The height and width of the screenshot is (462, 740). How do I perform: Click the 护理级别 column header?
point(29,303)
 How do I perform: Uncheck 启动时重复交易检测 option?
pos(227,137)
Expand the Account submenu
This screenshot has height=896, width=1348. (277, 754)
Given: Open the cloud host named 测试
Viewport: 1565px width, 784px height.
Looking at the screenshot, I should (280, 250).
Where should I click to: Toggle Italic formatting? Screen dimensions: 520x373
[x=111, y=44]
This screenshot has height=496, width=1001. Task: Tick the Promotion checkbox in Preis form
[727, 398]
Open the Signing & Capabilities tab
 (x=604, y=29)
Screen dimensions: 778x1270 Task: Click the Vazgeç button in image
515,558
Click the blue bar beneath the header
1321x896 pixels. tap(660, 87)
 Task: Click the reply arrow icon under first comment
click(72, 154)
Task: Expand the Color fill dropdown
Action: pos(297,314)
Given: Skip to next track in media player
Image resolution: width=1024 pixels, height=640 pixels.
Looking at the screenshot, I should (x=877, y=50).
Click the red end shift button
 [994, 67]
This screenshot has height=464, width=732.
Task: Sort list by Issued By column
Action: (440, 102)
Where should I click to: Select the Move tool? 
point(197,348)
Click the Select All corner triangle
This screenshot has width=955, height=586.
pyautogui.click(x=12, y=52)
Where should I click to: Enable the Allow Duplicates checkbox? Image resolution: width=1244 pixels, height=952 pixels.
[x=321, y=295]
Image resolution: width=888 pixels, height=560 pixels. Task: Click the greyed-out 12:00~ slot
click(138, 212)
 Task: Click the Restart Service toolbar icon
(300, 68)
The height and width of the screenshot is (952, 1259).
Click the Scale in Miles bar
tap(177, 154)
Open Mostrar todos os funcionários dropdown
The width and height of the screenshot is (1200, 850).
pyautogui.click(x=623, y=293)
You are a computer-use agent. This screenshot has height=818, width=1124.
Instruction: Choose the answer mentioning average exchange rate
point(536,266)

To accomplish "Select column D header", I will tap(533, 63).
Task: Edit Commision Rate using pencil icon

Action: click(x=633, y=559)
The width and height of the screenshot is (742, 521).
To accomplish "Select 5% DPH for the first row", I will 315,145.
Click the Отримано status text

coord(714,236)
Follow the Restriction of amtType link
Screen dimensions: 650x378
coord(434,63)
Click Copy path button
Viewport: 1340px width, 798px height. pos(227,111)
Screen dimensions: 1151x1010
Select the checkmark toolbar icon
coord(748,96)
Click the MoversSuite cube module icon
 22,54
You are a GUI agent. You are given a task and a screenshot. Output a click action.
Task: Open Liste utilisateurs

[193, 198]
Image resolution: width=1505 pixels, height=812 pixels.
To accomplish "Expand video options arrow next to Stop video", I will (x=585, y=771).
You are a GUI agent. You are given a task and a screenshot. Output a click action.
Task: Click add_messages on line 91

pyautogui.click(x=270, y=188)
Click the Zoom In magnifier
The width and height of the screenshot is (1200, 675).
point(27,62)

┄┄┄┄┄┄┄┄┄┄

§ Instructions for the task
Show every line from the listing above in which the string "will" appears.

§ Task result
To accomplish "Select column D header", I will tap(533, 63).
To accomplish "Select 5% DPH for the first row", I will 315,145.
To accomplish "Expand video options arrow next to Stop video", I will (x=585, y=771).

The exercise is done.